Problem set:
• 1. According to the email on Android comparisons, what is the history of CDMA more than anything else?
• 2. Write the next part of the email on Android comparisons, picking up right after its last sentence.

[lug] Android comparisons

Ferdinand Schmid ferdinand at schmidix.net
Thu Aug 19 22:53:10 MDT 2010


Sorry for the late reply - but I do want to share my experience here as a
T-Mobile and Verizon user...

> After 3 years of living here, I still feel bad when I hear these kind
> > of sentences. I know, I've probably ranted about it onlist already,
> > but in many other countries (most of the Europe and surely in Italy)
> > you can buy any phone you like and it will very likely work with any
> > carrier you like.
>
> This is because GSM is the main standard in most of Europe, correct?
>

GSM - Global System for Mobile Communication is a great concept.  Why should
you get locked into particular vendor solutions when there is a global
standard.  The history of CDMA is a patent story more than anything else.
 Improvements should be applied to a standard and can still get licensed
properly.  In my opinion that's better than forking technologies.  By the
way - some of my family members still complain about echo and other voice
artifacts that you have to put up with on CDMA, which aren't present with
GSM.


> > Ah, and 90% of the Italian phones do work here in the US with a
> > T-mobile SIM card (in fact, the phone I'm using right now was bought
> > in Italy, because I couldn't find anything worth buying here - and
> > T-mobile is the only carrier deserving my money, since they allow me
> > to do that). Good luck with putting an Italian SIM card in your iPhone
> > - although you may buy the exact same iPhone in Italy and I'll bet it
> > works just fine with any carrier
>
> Unfortunately I know from good sources (the carriers will never publish
> this information, but it COULD be dug out of the public FCC tower and
> transmitter databases, very painfully) that T-Mo in Colorado has about
> 1/3 less sites than the other carriers.  I know plenty of people who use
> them, don't get me wrong, but get outside of populated areas and you're
> either not going to have (much) coverage, or you may even be on a
> roaming agreement between T-Mo and AT&T... since they're the only two
> GSM players.

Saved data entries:
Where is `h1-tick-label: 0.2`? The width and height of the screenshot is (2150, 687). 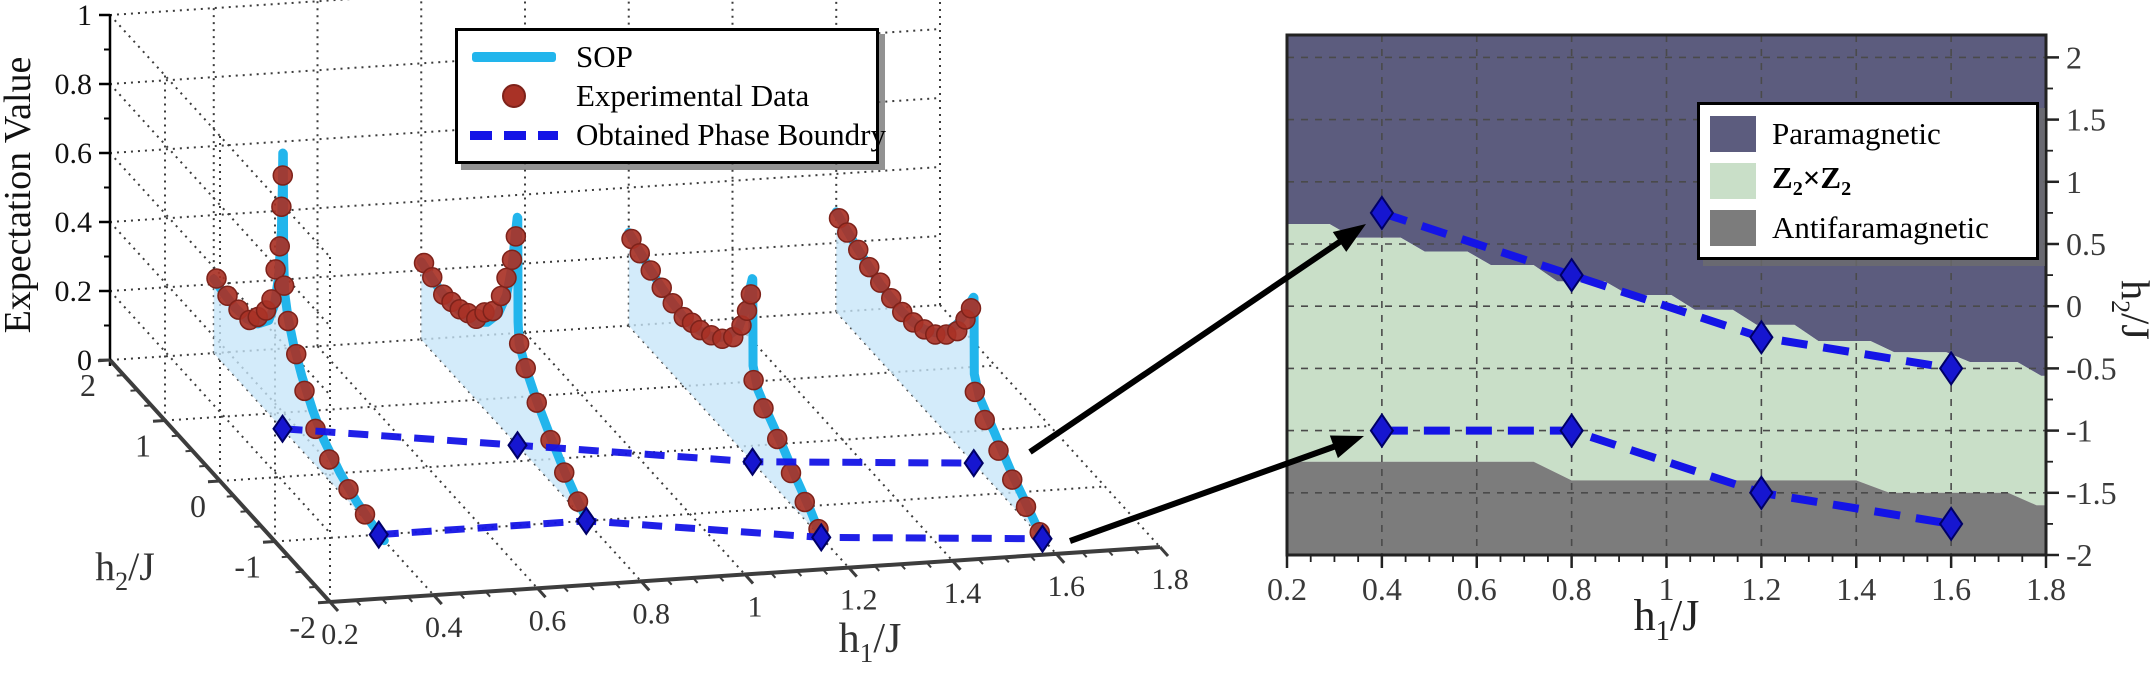 h1-tick-label: 0.2 is located at coordinates (340, 634).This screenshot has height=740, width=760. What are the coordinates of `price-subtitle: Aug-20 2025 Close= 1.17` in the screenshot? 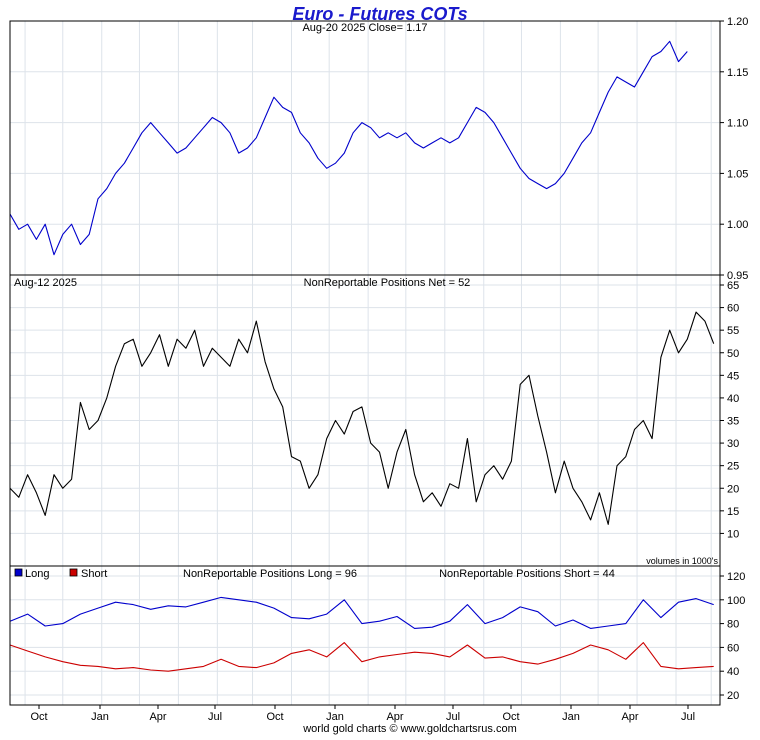 It's located at (364, 28).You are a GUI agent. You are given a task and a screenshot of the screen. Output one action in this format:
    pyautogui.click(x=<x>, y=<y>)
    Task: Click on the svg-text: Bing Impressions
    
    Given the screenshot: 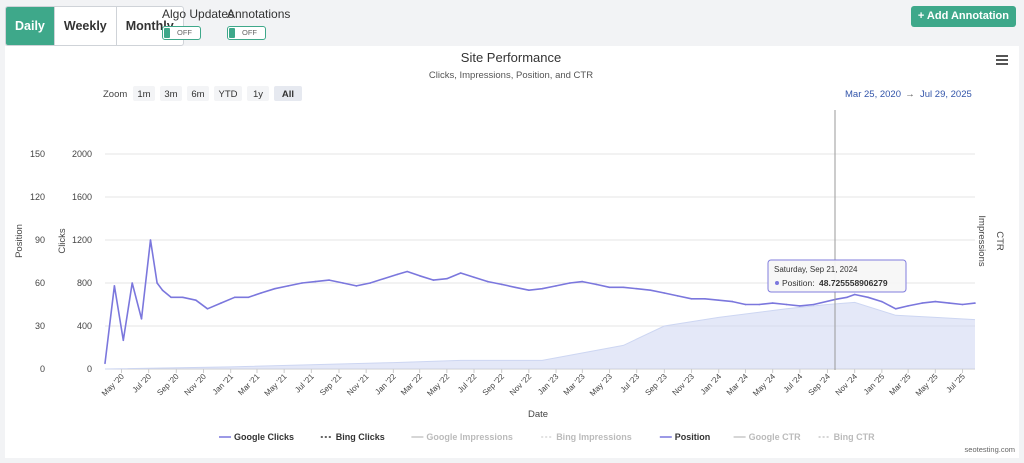 What is the action you would take?
    pyautogui.click(x=594, y=437)
    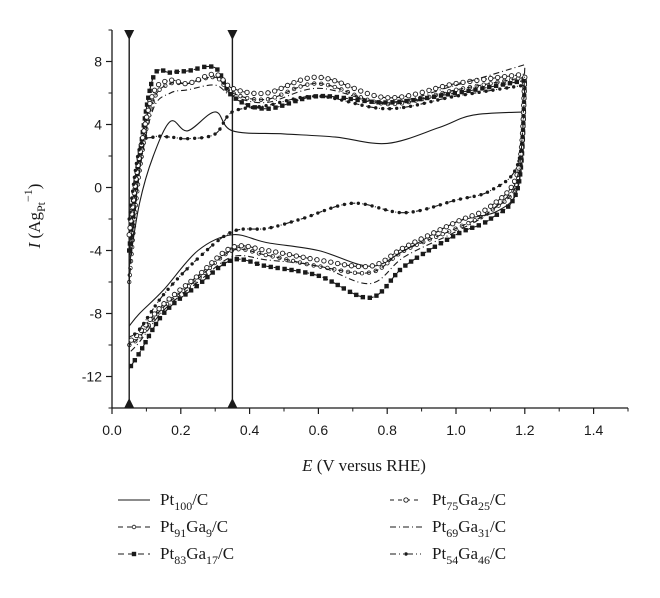 The image size is (660, 598). What do you see at coordinates (364, 466) in the screenshot?
I see `x-axis-label: E (V versus RHE)` at bounding box center [364, 466].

Results of the exercise:
• 1. A patent story.

• 2.
>

It doesn't matter how many towers you own - what matters is how many
channels you provide to your customers where they need them.  T-Mo never
charged for domestic roaming as far as I know.  And traveling with my
Verizon phone and my daughter's T-Mo phone I am frustrated that Verizon
often has much worse coverage than T-Mo (in Denver hotels, rural Nebraska,
etc.).  The T-Mo phone displays whose network you are roaming on (USA 450,
AT&T, UnionWireless in Wyoming, etc) but the service is good.  JD Edwards
rated T-Mo as the second best carrier (based on customer satisfaction) after
Verizon in late 2008.  In certain markets they were actually number one (SW
states).  Always check the coverage map for your area :-)


>
> And I think I saw news today where T-Mo isn't going to upgrade to 4G.
> They're staying at 3G in the U.S.
>

 Check out this link (you need to click on HSPA+ and 3G:
http://t-mobile-coverage.t-mobile.com/?WT.z_unav=mst_global_cvg&WT.z_unav=mst_shop_coverage#
The speeds that users get to enjoy surpass the Sprint 4G speeds
significantly (21 Mbps down, 5.7 Mbps up).  Even if actual speeds are 30%
slower that still compares well to 4G at 3-6 Mbps down and 3.1 Mbps up)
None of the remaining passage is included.